O tenor Tomaz Alcaide (1901-1967), natural de Estremoz, estudou canto em Lisboa com Alberto Sarti, Francisco de Sousa Coutinho e Eugenia Mantelli, estreando-se no Club Estefânia e no Teatro Nacional de São Carlos nos primeiros meses de 1924, ao que se seguiram apresentações noutros espaços da capital1. A 19 de Abril de 1925 partiu para Milão, onde aprofundou a sua formação com Fernando Ferrara, e a sua estreia italiana teria lugar logo a 5 de Dezembro desse ano, na Mignon de Ambroise Thomas, no Teatro Carcano de Milão, com excelente recepção da parte do público e da crítica, o que impulsionou o lançamento da sua carreira internacional logo a partir do ano seguinte, com os contratos que se sucederam não só em Itália, mas também na Suíça, na Holanda e nos EUA2.

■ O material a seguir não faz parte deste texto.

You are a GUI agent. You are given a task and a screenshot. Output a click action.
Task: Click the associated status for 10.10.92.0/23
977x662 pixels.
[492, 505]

Na temporada de 1929-1930, a carreira de Alcaide entrava no seu auge, com o acesso a espaços de referência no circuito italiano, como o Teatro Reale dell’Opera de Roma, o Teatro alla Scala de Milão e o Teatro Massimo de Palermo, sem, no entanto, deixar de continuar a apresentar-se em Portugal. A partir da temporada seguinte passou também pela Ópera finlandesa de Helsinque, pelo Teatro del Liceo de Barcelona, pela Opéra de Paris, pelo Festival de Salzburgo e pela Ópera Estatal de Viena, entre outros, sobretudo no sul e no norte de França, assim como na Bélgica. Refira-se ainda, em 1930 e 1934, as gravações de árias operáticas que realizou para a Columbia Gramophone Company, ao que se seguiu um conjunto de seis canções portuguesas em 19363.
O despoletar da II Guerra Mundial bloqueou a continuidade da sua carreira na Europa, com a anulação dos contratos, e assim Alcaide partiu na Primavera de 1940 em digressão pela América do Sul, actuando em diversos teatros brasileiros e no Teatro Colón de Buenos Aires, mas acabaria por regressar a Lisboa em 19424. Entre 1943 e 1945, foi obrigado a interromper a carreira devido a problemas de saúde, e após a recuperação já não conseguiu obter o mesmo êxito, apresentando-se pela última vez como cantor de ópera no Brasil no início de 1948. Empregou-se em seguida como assistente de programas na Emissora Nacional, enquanto continuou a actuar pontualmente em teatros portugueses em récitas de opereta até se retirar definitivamente em 19555. Em 1962, passou também a desempenhar as funções de professor de canto e encenador no âmbito da nova Companhia Portuguesa de Ópera, sedeada no Teatro da Trindade, as quais manteve até à sua morte em 19676.